In this example, we'll look at how you can use the Polygraphy API to run inference
with synthetic input data using ONNX-Runtime and TensorRT, and then compare the results
using two different comparison methods:
1. A simple comparison using absolute tolerance
2. A more comprehensive comparison using distance metrics (L2 distance, cosine similarity, and PSNR)
## Running The Example
1. Install prerequisites
* Ensure that TensorRT is installed
* Install other dependencies with `python3 -m pip install -r requirements.txt`
2. Run the example
```bash
python3 example.py
```
3. **[Optional]** Inspect the inference outputs from the example:
```bash
polygraphy inspect data inference_results.json
```
## Comparison Methods
The example demonstrates two approaches for comparing outputs:
- **Simple Comparison**: Uses absolute tolerance to determine if outputs match within a specified threshold.
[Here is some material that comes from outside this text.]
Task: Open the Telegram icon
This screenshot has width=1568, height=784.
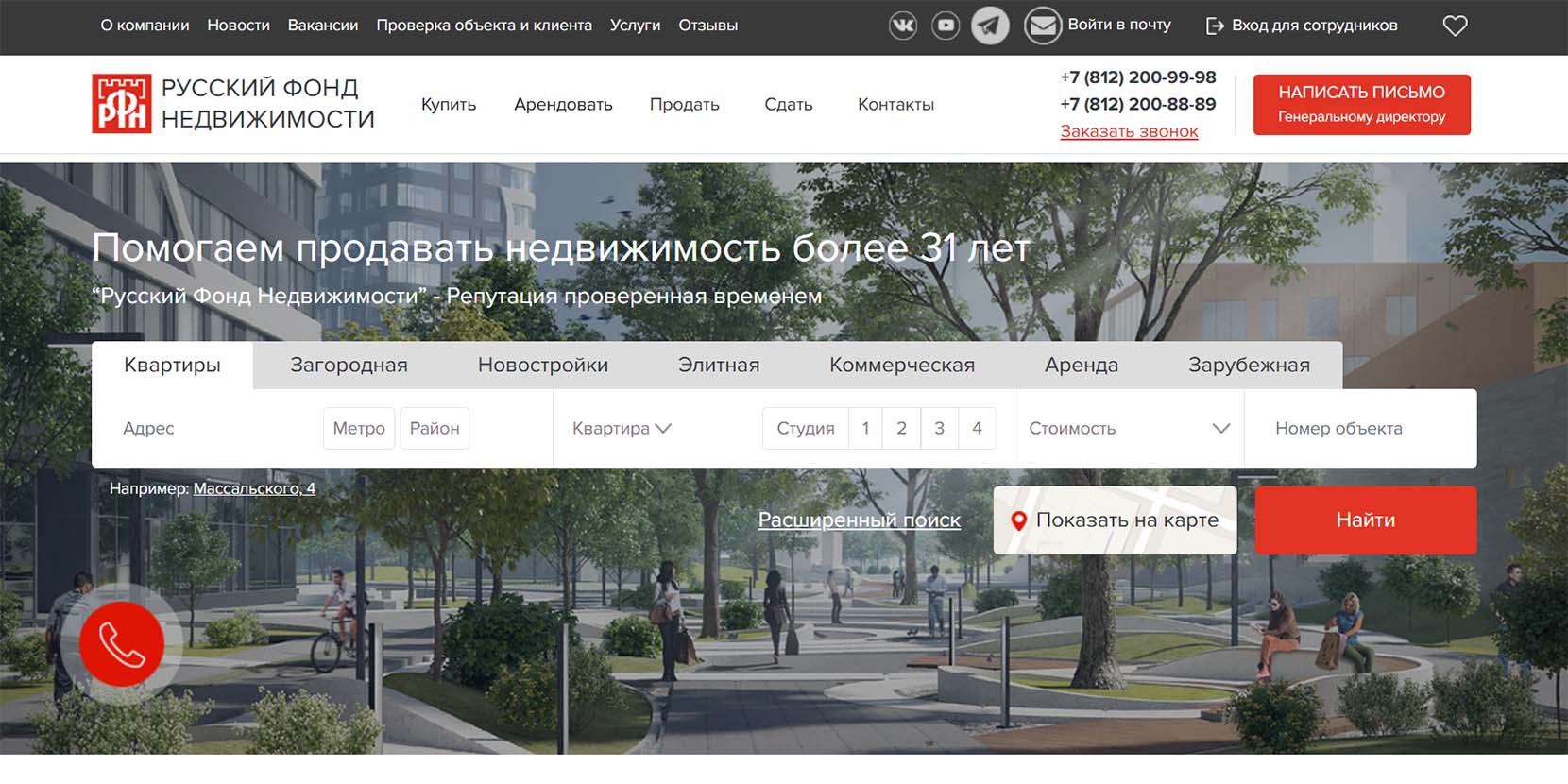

- **Distance Metrics**: Performs a more comprehensive comparison using multiple metrics including:
- L2 distance (Euclidean distance)
- Cosine similarity (measures the angle between vectors)
- PSNR (Peak Signal-to-Noise Ratio, useful for comparing image-like data)
These comparison methods help validate that frameworks produce equivalent results within acceptable margins.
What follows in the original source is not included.